Ya I went out at 7 this morning to clean 3 of my places but that was it. More tonight=2 hour delay:bluebounc


----------



## Young Pup (Aug 13, 2004)

Fire that snow blower up. I saw plenty of people using them around here that early.


----------



## StoneDevil (Dec 13, 2007)

Young Pup;475664 said:


> Fire that snow blower up. I saw plenty of people using them around here that early.

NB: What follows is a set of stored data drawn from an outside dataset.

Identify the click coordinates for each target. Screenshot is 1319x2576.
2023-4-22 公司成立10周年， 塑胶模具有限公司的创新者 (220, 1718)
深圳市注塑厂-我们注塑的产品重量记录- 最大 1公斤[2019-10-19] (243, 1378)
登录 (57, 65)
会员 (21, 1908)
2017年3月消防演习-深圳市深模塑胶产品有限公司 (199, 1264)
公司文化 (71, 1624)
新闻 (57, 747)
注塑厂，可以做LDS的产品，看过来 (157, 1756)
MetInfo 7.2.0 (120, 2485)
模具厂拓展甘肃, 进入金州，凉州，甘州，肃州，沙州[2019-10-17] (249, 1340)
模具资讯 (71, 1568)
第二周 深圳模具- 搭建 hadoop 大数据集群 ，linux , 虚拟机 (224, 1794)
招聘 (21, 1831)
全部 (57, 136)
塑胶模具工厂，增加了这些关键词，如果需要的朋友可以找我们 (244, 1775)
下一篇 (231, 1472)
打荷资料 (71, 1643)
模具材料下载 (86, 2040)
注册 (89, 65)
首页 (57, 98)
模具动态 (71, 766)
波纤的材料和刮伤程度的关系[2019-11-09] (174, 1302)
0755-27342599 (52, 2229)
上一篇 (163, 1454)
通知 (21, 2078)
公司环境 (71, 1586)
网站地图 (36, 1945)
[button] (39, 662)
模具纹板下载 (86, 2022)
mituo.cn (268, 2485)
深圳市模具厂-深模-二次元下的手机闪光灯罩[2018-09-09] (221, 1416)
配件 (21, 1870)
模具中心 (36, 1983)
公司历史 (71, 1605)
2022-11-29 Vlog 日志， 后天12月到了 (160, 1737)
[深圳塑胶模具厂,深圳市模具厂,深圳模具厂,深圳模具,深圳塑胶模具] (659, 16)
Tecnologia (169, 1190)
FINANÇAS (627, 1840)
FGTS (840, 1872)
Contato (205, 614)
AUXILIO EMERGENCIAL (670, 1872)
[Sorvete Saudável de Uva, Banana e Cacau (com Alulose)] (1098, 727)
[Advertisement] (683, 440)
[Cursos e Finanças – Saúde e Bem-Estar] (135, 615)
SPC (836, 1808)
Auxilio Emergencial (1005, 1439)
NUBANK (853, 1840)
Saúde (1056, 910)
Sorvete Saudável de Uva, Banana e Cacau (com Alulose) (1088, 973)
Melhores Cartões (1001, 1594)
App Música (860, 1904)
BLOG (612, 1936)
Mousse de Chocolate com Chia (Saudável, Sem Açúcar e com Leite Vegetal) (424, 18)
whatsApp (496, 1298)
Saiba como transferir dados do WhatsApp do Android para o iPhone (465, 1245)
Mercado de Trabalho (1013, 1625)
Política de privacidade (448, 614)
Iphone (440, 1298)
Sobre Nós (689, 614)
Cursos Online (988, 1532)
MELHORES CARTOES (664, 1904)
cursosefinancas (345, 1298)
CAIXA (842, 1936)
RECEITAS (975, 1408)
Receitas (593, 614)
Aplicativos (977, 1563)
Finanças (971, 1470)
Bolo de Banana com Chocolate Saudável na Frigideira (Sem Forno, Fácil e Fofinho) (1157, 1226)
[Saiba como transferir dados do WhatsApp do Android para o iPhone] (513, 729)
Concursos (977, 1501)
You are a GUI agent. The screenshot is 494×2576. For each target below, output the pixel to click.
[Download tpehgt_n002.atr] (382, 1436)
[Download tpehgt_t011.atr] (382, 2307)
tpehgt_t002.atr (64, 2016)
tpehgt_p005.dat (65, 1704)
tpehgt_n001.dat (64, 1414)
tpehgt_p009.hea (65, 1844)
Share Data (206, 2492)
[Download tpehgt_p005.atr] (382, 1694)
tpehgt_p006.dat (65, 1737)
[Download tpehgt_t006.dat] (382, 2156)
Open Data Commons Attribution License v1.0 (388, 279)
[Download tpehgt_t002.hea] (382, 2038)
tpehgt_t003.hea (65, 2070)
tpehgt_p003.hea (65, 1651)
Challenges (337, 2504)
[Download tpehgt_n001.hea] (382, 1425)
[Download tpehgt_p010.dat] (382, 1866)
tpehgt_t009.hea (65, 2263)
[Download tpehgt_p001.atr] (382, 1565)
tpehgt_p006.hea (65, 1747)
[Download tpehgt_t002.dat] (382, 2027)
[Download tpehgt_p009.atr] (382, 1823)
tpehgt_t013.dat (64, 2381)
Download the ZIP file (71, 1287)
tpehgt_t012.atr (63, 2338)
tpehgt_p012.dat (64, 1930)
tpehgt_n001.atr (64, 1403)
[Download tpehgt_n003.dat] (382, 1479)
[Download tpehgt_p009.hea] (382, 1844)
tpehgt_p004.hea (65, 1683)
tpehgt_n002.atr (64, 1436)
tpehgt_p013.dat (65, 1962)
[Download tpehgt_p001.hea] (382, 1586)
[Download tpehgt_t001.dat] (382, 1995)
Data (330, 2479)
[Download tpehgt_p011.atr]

Damn right i will next snow we get i will be firing it up not worring about neighbors


----------



## clncut (Jan 8, 2004)

StoneDevil;475462 said:


> You guys are lucky, all i had was 3 inches in my driveway, i didnt fire up the 2450 cause i didnt want to wake my neighbors up at 6am. next time i will cause when i returned from work half the snow in my drive was gone..i really didnt get any real good pics either.i post a few more i took while driving to work


I used to feel the same way upon using the snowblower early in the morning. I would just come back later to finish the walks. I gave that up real quick. Now I just snowblow no matter what time it is and have not had a complaint as of yet. So as someone else mentioned..........Fire that thing up!!!

John


----------